Jaime Freitas falava esta tarde na Escola Secundária Jaime Moniz, à margem de uma conferência para apresentação de propostas relativas à Carreira Docente, nomeadamente o Sistema de Avaliação do Desempenho Docente (SADD).
Segundo Jaime Freitas, o referido sistema deverá começar a ser aplicado nas escolas da Região no início do próximo ano letivo. Neste momento, o SADD está em fase de consulta junto dos parceiros sociais, sendo que o mesmo deverá ser negociado a partir de 22 de Fevereiro.
O referido documento tem com referência o Diploma de Avaliação de Desempenho aprovado a nível nacional. “Encaramos este documento como um pretexto para o início do diálogo. Achamos que este deve ser um documento aberto, um documento que saiba e possa recolher os contributos dos diversos parceiros sociais”, sublinhou o governante.
Jaime Freitas defendeu, também, que nas escolas e nas diversas organizações deve existir um “clima de prestação de contas e de responsabilidade”, no sentido de se valorizar o trabalho que se faz.  “A intenção clara de se instituir  um SADD é a de valorizar a carreira docente, valorizar o trabalho que é desempenhado pelos professores e pela escola”, frisou.

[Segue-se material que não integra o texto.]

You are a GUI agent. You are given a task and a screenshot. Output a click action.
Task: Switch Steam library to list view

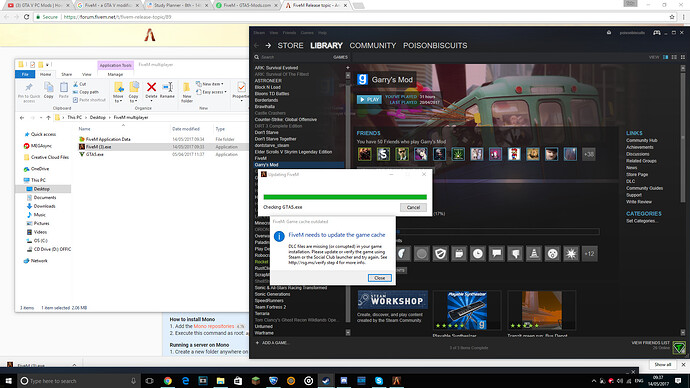coord(674,57)
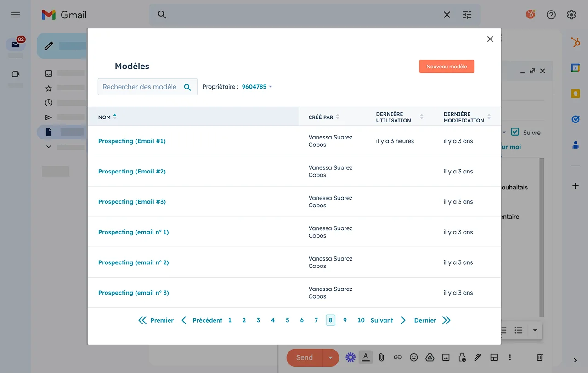Open Google Keep in the side panel
The height and width of the screenshot is (373, 588).
tap(575, 94)
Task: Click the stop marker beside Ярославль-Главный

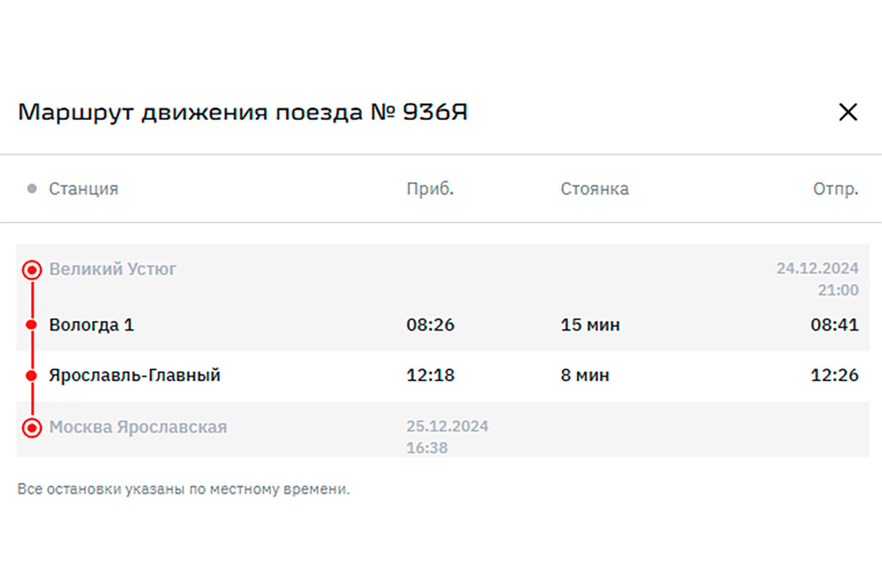Action: click(x=31, y=375)
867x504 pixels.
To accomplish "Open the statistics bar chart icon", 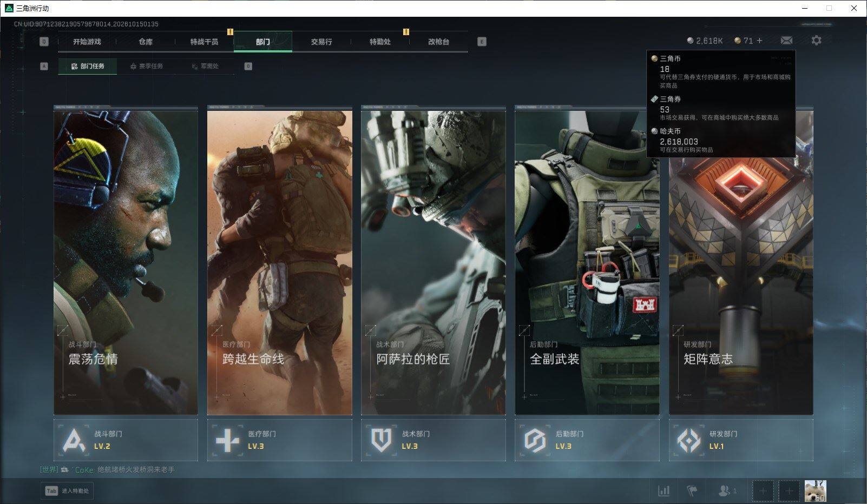I will pos(664,491).
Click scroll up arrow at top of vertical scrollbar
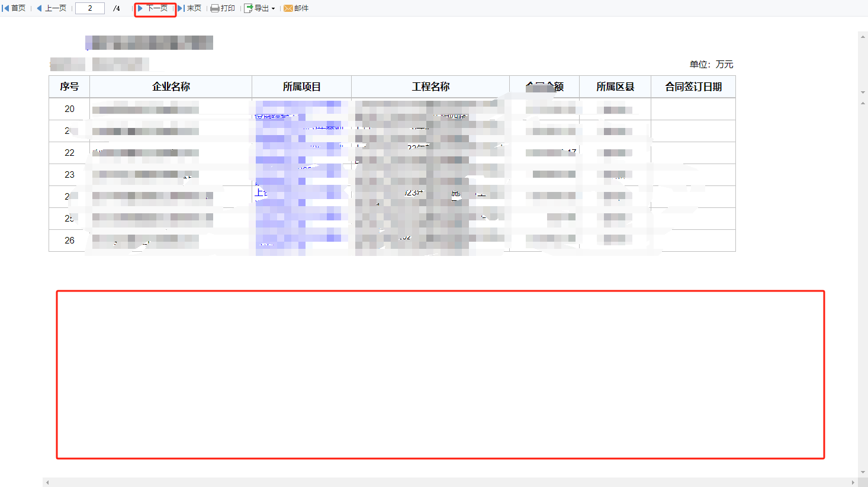 click(863, 36)
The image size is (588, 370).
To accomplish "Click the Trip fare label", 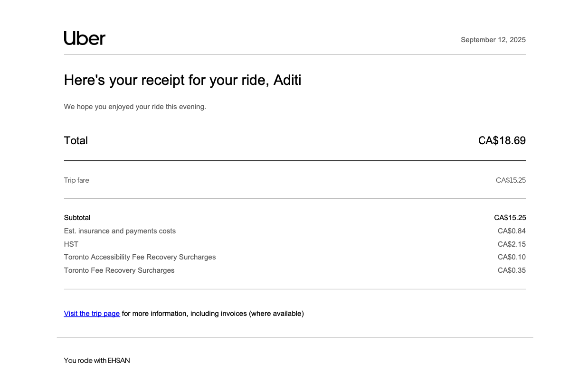I will [x=76, y=180].
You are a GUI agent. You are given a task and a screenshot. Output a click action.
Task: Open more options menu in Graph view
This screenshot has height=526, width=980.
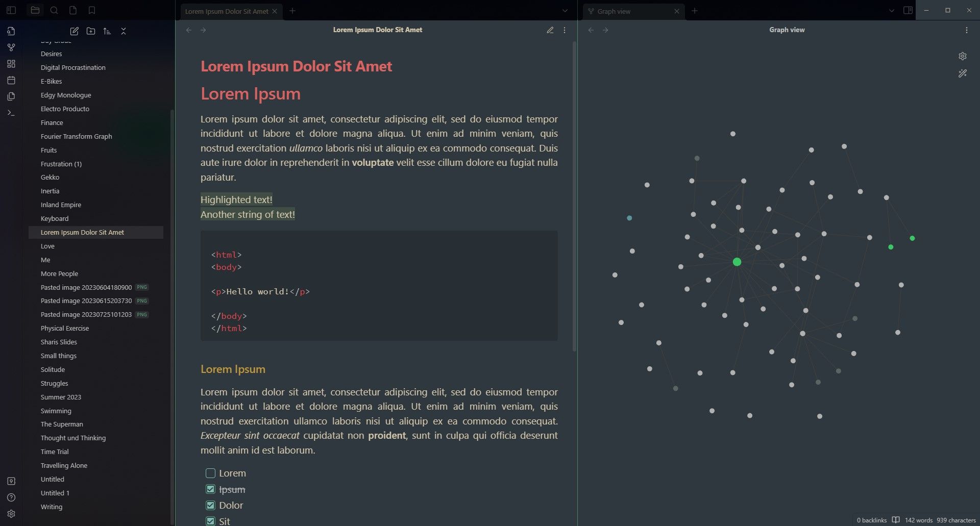[x=966, y=30]
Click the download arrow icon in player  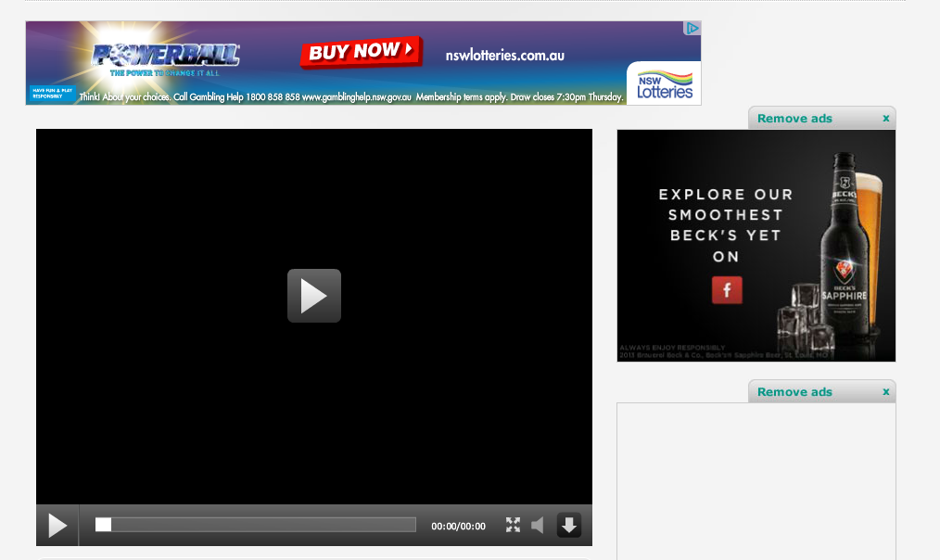coord(568,526)
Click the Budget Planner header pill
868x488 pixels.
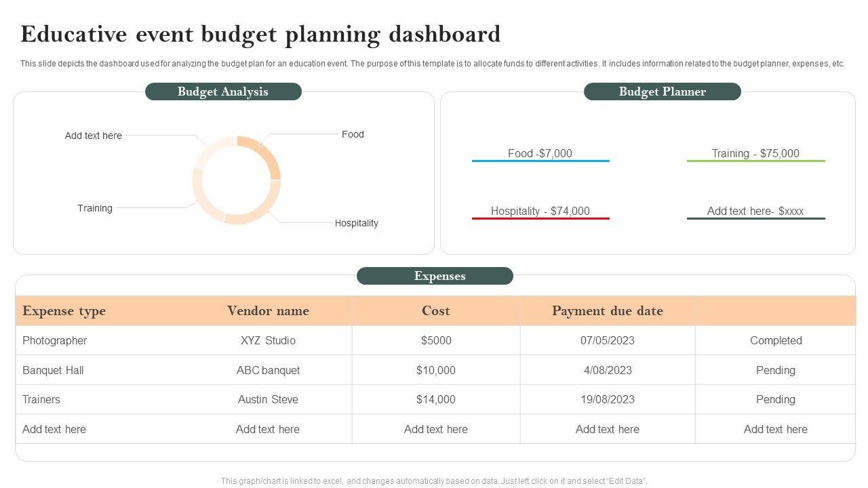click(x=662, y=92)
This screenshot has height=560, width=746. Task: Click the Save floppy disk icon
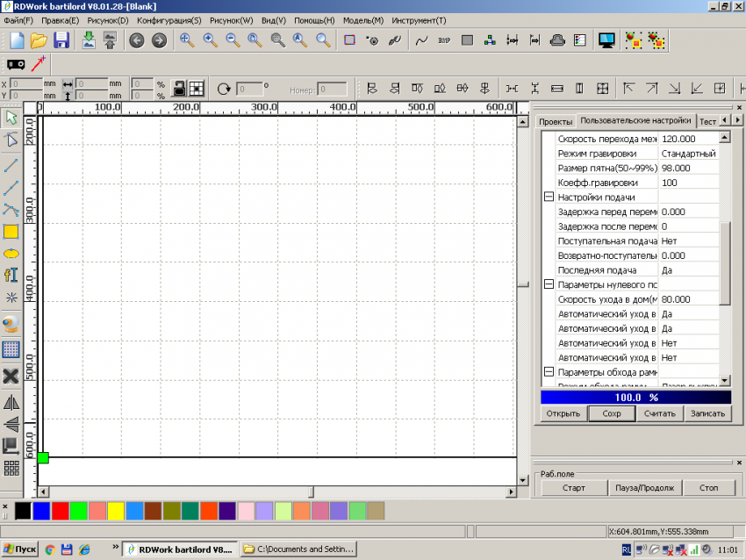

Por sua vez, o diretor regional de Administração Educativa transmitiu que o SADD tem como público alvo: os docentes integrados na carreira e os contratados; os docentes que se encontram em regime de mobilidade em escolas privadas (estabelecimentos de ensino particular e corporativo, IPSS e escolas profissionais privadas); docentes que se encontram na administração central regional e local; docentes das IPSS que seguem o regime remuneratório da rede pública.
Jorge Morgado indicou também que a avaliação dos docentes terá uma periodicidade  coincidente com a duração dos escalões dos professores.
“Esta avaliação vai ter uma componente interna desenvolvida na escola e uma componente externa em determinadas situações. Vai se avaliar a natureza científica pedagógica, por um lado, mas também vai se avaliar a relação da escola com a comunidade e a formação continua dos professores”, referiu o diretor regional de Administração Educativa, acrescentando que “a avaliação terá efeitos qualitativos e quantitativos” através de uma escala de um a dez.